### The task
Could you edit the records below so that "button" becomes "control" everywhere, with everything else unchanged? Leave the pictures out of your version.

### Input records
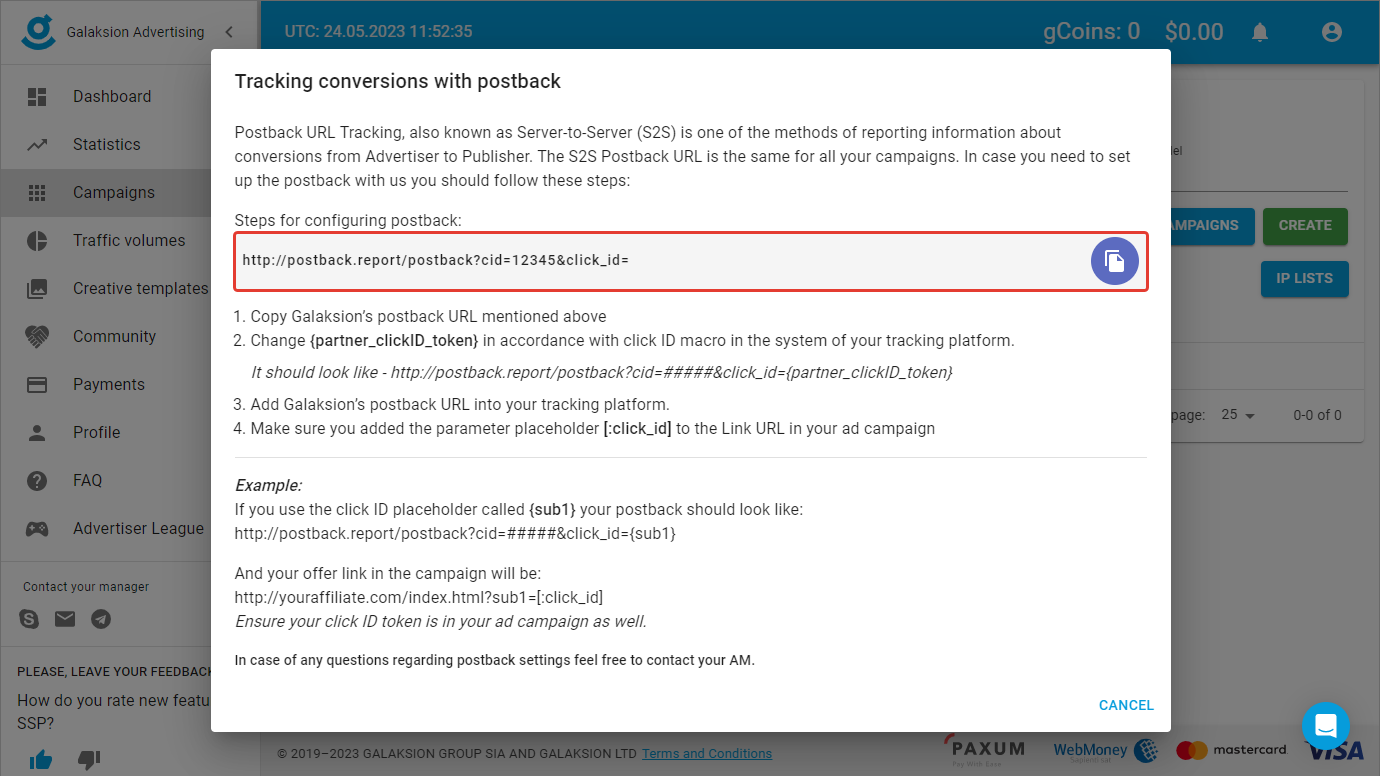Open the Terms and Conditions link

pyautogui.click(x=707, y=753)
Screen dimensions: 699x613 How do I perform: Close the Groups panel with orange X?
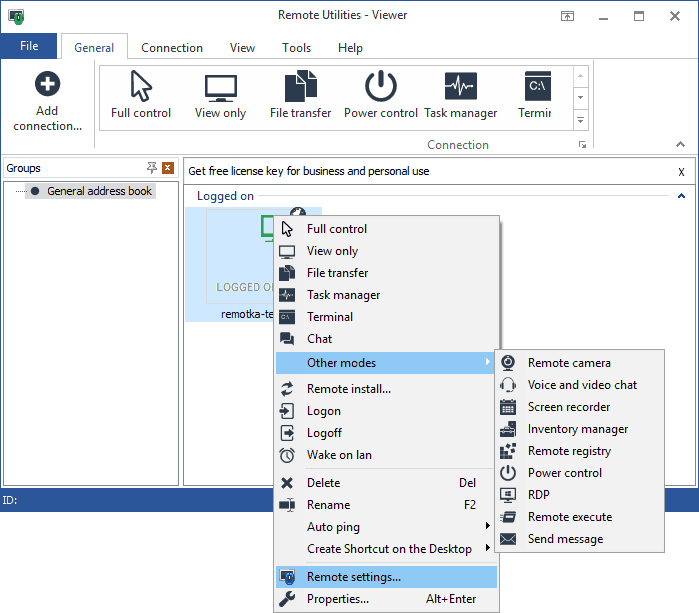(168, 168)
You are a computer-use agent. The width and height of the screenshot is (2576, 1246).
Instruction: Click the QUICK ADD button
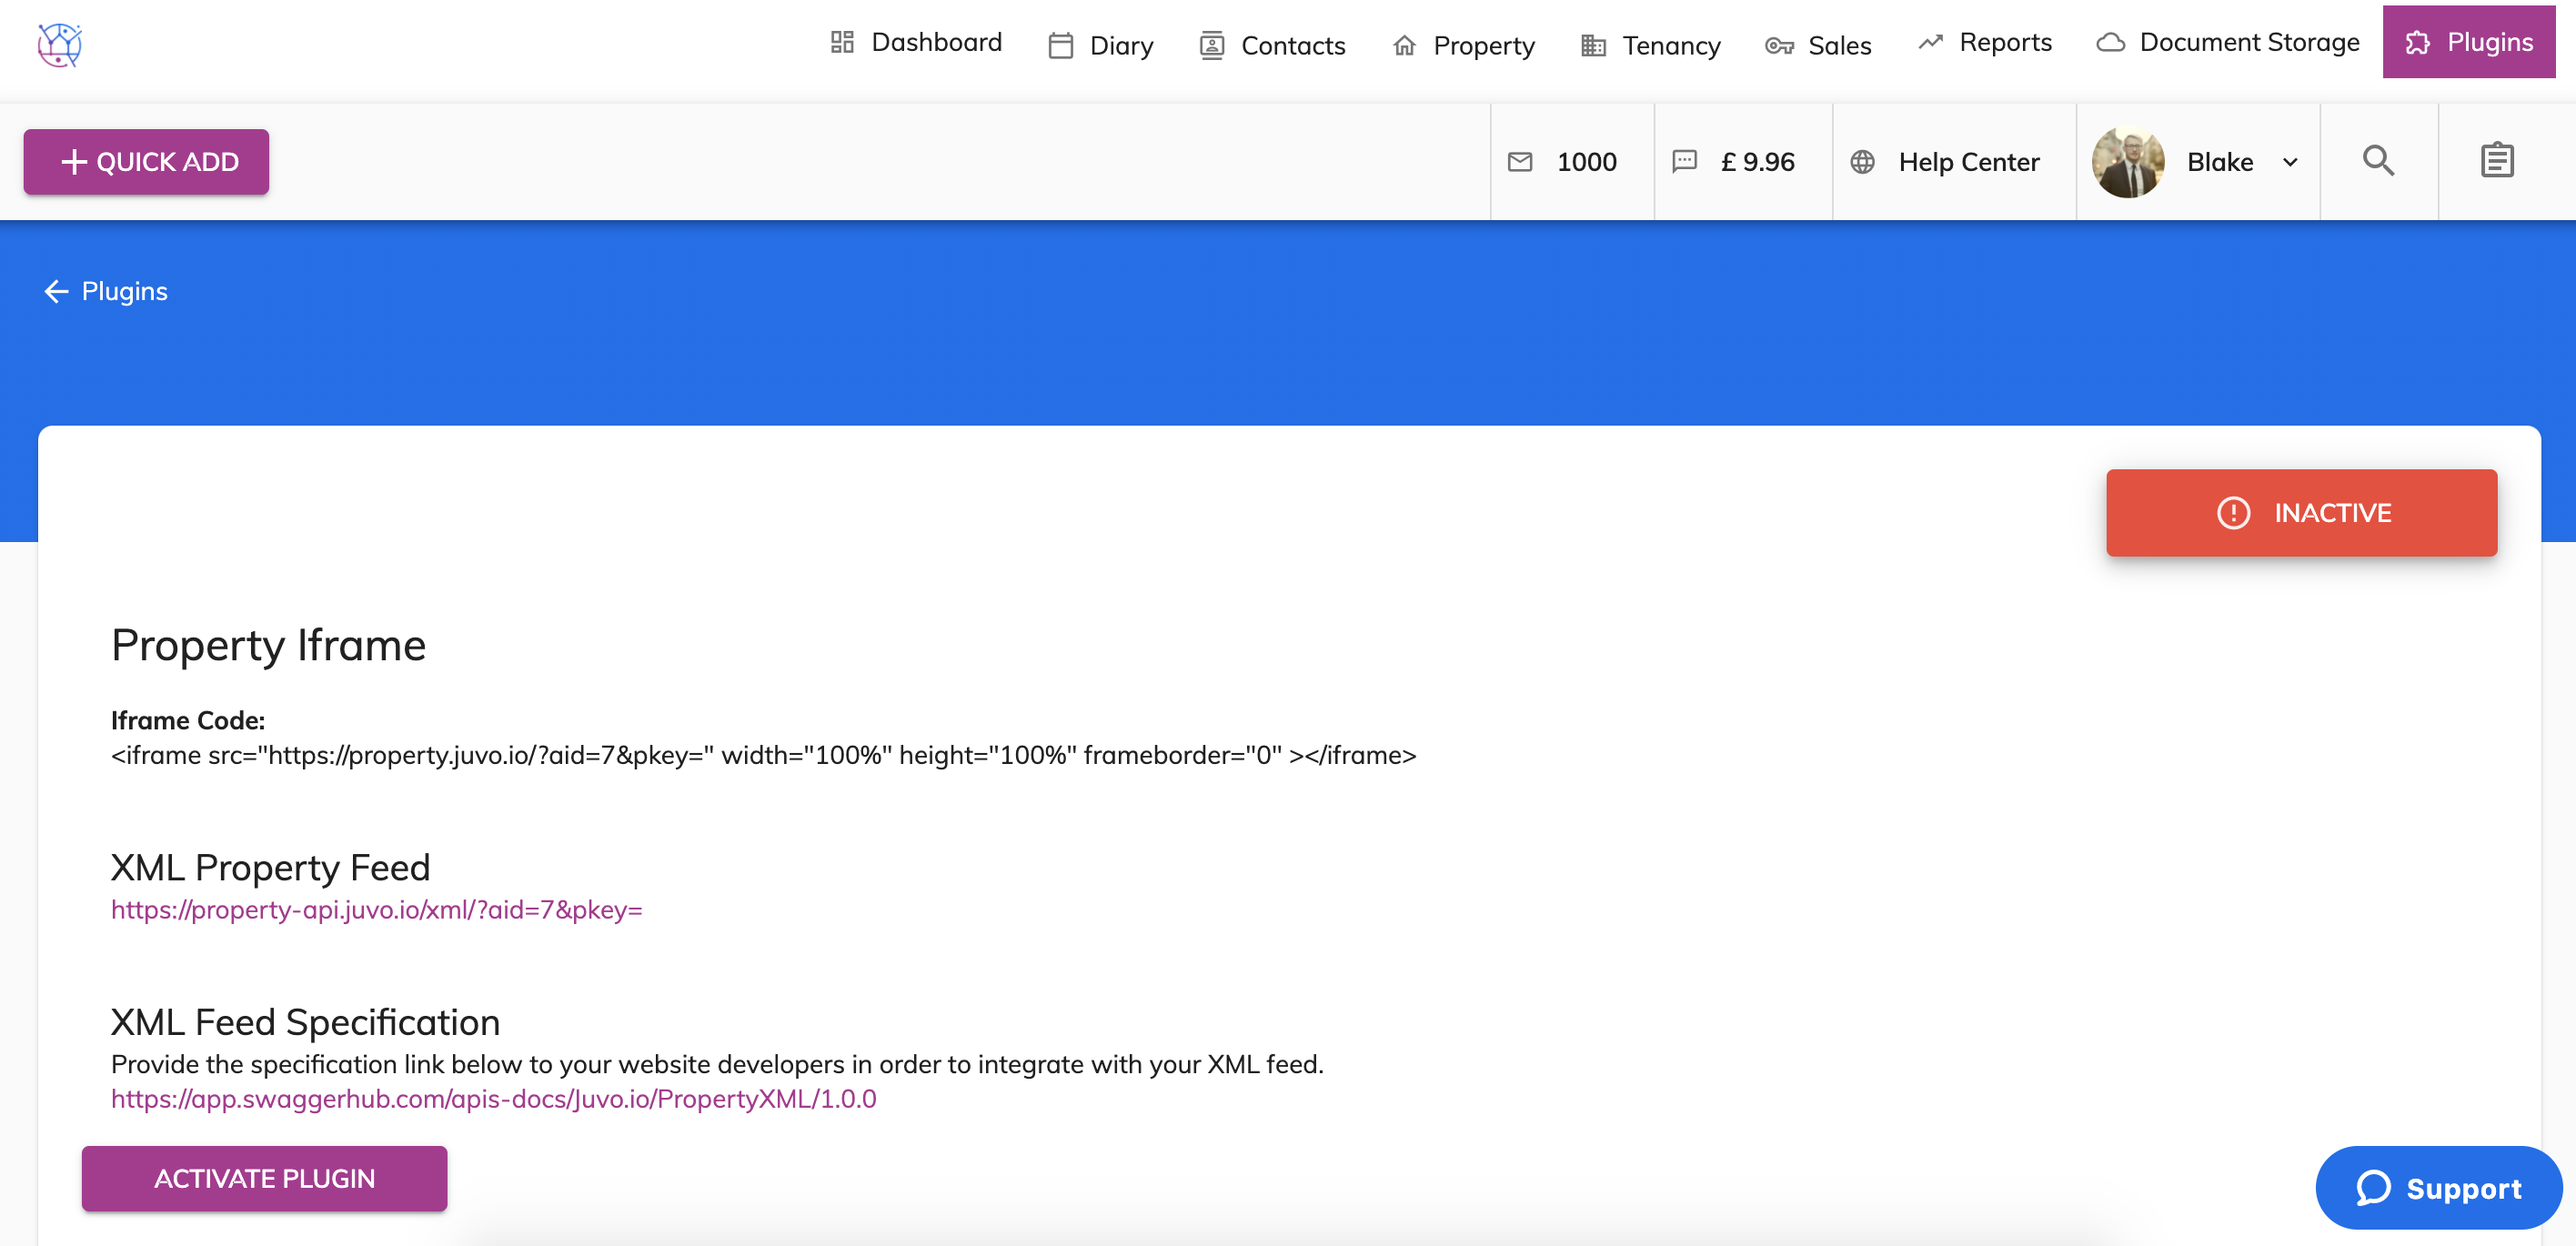pyautogui.click(x=146, y=162)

### Task result
Open the Terms and Conditions link

pyautogui.click(x=707, y=753)
Screen dimensions: 699x613 How do I perform: Close the Groups panel with orange X?
(168, 168)
You are a computer-use agent. The width and height of the screenshot is (2576, 1246).
Instruction: Click the QUICK ADD control
pyautogui.click(x=146, y=162)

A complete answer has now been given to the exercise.